* **Stored data**
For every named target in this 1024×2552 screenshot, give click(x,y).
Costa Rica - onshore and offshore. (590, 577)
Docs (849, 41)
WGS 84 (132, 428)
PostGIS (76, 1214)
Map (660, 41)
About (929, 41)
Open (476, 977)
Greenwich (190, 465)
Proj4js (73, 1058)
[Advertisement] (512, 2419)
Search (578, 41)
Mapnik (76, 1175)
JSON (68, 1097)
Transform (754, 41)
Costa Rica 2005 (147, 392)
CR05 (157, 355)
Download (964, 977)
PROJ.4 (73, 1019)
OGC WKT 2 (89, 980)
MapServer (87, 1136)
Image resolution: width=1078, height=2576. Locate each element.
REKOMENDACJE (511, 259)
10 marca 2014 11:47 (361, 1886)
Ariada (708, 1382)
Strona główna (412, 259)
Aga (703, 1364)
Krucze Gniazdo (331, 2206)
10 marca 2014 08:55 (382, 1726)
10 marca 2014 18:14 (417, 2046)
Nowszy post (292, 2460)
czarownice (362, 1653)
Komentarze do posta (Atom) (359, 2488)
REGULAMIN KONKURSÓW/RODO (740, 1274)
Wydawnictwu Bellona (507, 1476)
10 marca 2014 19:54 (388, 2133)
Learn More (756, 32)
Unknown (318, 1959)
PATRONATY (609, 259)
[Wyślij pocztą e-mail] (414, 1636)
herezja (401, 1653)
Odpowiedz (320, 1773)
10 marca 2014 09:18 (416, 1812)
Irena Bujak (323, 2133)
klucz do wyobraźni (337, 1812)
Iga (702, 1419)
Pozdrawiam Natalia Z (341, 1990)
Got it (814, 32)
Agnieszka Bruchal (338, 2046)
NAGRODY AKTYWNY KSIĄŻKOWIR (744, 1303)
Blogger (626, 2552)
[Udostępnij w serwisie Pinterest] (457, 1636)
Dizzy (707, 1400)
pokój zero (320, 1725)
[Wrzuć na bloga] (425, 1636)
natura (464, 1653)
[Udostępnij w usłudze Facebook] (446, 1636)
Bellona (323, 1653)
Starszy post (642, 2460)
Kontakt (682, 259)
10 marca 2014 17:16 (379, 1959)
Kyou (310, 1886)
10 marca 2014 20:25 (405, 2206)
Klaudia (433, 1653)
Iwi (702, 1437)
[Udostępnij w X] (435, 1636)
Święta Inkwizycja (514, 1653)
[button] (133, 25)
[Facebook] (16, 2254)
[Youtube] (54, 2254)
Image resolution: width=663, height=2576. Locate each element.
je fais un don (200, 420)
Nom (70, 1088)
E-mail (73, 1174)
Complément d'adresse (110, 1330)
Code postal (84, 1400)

* **TASK DESCRIPTION**
From the records above, pull out each line that has "Rica".

* **EXERCISE OUTPUT**
Costa Rica - onshore and offshore. (590, 577)
Costa Rica 2005 (147, 392)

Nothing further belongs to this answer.